Evaluation • The precision and recall measures are used. • Precision is the percentage of retrieved documents that are relevant to the query or profile. • It is calculated as the number of relevant documents retrieved divided by the total number of retrieved documents.
Recall measures the percentage of relevant documents retrieved to the total number of relevant documents in the database. • Roughly speaking, those two measures have an inverse relationship. • As the number of results returned increases, the probability of having higher precision increases; but at the same time, the probability of returning wrong answers also increases. • Ideally, applications aim to maximize both.
IR • IR refers to the retrieval of a set of documents from a collection of documents that match a certain query posed a user • The retrieved documents are then rank ordered and presented to the user. • The query is simply the representation of the user’s information need in a language understood by the system. • This representation is considered as an approximation due to the difficulty associated with representing information needs accurately. The query is then matched against the documents, which are organized into text surrogates. • The collection of text surrogates can be viewed as a summarized structured representation of unstructured text data, such as lists of keywords, titles, or abstracts.
they provide an alternative to original documents as they take far less time to examine and at the same time encode enough semantic cues to be used in matching instead of the original documents. • As a result of matching, a set of documents would be selected and presented to the user. • The user either uses those documents or gives some feedback to the system resulting in modifications in the query and original information need or, in rare cases, in text surrogates • This interactive process goes on until the user is satisfied or until the user leaves the system.

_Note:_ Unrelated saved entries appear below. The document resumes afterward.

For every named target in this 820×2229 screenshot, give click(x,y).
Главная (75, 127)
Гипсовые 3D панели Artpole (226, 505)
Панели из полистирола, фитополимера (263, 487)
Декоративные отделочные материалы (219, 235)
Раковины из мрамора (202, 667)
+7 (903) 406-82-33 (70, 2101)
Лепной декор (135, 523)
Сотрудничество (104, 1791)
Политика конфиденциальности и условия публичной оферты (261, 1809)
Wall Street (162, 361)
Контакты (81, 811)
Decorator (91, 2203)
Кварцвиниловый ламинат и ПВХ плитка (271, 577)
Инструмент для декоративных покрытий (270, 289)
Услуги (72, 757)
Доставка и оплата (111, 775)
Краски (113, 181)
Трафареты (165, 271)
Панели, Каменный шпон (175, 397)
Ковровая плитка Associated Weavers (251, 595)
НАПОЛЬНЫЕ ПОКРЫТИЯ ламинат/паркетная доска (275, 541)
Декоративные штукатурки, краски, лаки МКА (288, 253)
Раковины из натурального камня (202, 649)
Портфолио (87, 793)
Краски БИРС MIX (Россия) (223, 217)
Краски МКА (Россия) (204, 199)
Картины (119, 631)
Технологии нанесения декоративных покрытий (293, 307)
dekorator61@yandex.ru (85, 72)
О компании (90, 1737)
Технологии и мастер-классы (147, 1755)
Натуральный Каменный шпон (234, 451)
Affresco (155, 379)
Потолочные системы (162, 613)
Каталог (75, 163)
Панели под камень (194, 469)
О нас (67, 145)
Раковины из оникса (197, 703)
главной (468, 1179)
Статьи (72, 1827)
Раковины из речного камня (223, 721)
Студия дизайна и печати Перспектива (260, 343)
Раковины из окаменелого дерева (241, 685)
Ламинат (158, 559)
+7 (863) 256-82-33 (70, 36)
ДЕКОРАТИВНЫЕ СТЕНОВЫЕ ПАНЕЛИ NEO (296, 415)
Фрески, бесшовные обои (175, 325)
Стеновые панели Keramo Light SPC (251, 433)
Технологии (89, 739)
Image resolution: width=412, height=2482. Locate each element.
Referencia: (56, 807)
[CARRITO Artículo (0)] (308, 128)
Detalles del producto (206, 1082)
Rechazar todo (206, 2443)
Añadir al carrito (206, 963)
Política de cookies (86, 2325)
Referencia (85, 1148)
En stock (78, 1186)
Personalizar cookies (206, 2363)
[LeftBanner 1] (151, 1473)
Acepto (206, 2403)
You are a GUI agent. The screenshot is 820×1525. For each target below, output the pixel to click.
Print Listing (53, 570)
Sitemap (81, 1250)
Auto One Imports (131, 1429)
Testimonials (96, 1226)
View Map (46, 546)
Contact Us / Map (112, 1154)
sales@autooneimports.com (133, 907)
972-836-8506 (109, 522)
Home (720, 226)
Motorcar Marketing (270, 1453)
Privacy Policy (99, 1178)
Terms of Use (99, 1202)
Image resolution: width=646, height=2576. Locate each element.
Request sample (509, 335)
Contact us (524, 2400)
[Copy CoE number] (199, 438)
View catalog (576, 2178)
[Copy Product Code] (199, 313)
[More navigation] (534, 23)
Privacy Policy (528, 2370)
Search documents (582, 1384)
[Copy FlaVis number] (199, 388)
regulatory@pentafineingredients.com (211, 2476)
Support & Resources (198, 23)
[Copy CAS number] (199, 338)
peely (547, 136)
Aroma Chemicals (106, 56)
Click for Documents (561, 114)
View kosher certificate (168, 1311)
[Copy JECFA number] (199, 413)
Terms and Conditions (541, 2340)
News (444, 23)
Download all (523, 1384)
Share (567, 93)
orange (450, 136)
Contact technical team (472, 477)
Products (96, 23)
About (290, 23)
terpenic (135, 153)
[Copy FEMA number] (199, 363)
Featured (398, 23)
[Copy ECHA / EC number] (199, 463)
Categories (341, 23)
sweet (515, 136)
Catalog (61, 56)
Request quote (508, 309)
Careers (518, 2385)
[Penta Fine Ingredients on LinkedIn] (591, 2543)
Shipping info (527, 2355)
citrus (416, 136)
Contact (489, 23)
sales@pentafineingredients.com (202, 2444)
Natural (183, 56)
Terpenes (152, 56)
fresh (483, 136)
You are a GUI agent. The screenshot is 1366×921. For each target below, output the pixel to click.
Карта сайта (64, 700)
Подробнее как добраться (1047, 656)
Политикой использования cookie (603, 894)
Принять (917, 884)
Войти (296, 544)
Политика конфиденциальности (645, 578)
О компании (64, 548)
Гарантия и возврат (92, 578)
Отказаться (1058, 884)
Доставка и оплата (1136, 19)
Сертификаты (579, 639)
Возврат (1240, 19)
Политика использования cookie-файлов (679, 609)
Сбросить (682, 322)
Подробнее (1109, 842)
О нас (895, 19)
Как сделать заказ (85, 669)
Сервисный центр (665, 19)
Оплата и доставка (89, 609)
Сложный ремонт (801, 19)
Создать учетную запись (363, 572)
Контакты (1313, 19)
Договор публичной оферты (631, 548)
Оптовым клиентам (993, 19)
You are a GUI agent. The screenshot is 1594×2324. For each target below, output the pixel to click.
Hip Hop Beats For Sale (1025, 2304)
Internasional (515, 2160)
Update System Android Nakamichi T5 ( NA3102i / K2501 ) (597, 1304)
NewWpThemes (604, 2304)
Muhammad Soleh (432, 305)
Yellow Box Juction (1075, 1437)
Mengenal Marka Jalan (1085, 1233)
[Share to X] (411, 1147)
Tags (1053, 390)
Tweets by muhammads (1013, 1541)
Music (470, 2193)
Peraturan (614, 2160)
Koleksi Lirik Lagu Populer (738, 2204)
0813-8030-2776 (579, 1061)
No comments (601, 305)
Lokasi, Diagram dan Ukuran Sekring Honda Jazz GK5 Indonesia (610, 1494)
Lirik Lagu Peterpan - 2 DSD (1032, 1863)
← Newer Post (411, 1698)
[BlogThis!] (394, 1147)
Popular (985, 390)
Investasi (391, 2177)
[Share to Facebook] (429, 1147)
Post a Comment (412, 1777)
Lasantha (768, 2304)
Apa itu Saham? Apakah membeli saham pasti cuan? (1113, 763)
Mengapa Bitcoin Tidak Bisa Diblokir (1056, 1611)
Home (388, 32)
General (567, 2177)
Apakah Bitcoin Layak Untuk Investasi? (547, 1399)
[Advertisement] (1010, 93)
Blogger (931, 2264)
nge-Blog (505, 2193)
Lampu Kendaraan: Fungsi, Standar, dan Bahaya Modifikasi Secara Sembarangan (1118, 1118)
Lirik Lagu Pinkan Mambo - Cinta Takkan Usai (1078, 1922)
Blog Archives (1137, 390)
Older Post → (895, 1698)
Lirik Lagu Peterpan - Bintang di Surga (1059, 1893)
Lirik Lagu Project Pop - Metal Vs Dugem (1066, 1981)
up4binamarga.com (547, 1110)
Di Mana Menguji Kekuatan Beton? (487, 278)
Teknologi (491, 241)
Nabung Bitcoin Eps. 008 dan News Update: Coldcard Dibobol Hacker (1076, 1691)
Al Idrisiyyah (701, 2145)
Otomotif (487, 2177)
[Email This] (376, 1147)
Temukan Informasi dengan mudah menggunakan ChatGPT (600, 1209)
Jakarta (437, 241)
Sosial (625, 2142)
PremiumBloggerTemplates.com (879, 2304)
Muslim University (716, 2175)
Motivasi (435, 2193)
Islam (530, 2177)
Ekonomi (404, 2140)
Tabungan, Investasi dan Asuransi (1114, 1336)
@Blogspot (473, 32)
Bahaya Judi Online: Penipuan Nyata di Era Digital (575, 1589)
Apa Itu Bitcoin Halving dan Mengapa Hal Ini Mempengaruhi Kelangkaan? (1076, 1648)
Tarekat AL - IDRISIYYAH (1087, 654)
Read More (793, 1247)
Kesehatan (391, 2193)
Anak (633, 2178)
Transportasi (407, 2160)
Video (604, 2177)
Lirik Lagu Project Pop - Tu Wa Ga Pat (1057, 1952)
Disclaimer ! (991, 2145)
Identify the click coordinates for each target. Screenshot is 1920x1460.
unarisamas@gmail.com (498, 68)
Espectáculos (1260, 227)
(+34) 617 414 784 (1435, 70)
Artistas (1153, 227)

IF • IF systems deal with large streams of incoming documents usually broadcasted via remote sources. • It is sometimes referred to as document routing. • The system maintains profiles created by users to describe their long-term interests. • Profiles may describe what the user likes or dislikes. New incoming documents are removed from the stream routed to some user if those documents do not match the user’s profile. • As a result, the user only views what is left in the stream after the mismatching documents have been removed; • an email filter, for example, removes all “junk” email
The first step in using an IF system is to create a profile. • A profile represents a user’s or a group of users’ information need, which is assumed to be stable over a long period of time. • Whenever a new document is received through the data stream, the system represents it as text surrogates and compares it against every profile stored in the system. • If the document matches a profile, it will be routed to the corresponding user. The user can then use the received documents and/or provide feedback. • The feedback provided may lead to modifications in the profile and the information need.
Constructing IR and IF systems • A number of models have been utilized to construct IR and IF systems. • Most of those models were initially developed for the purpose of IR. • With the advent of IF, IR methods were adapted to fit IF needs. • IF stimulated more research which resulted in the development of more new models that are currently used in both areas.
In the literature, IR and IF models are categorized into two groups: traditional and modern • The string-matching traditional model: • The user specifies his/her information needs by a string of words. • A document would match the information need of a user if the user-specified string exists in the document. • This method is one of the earliest and simplest approaches.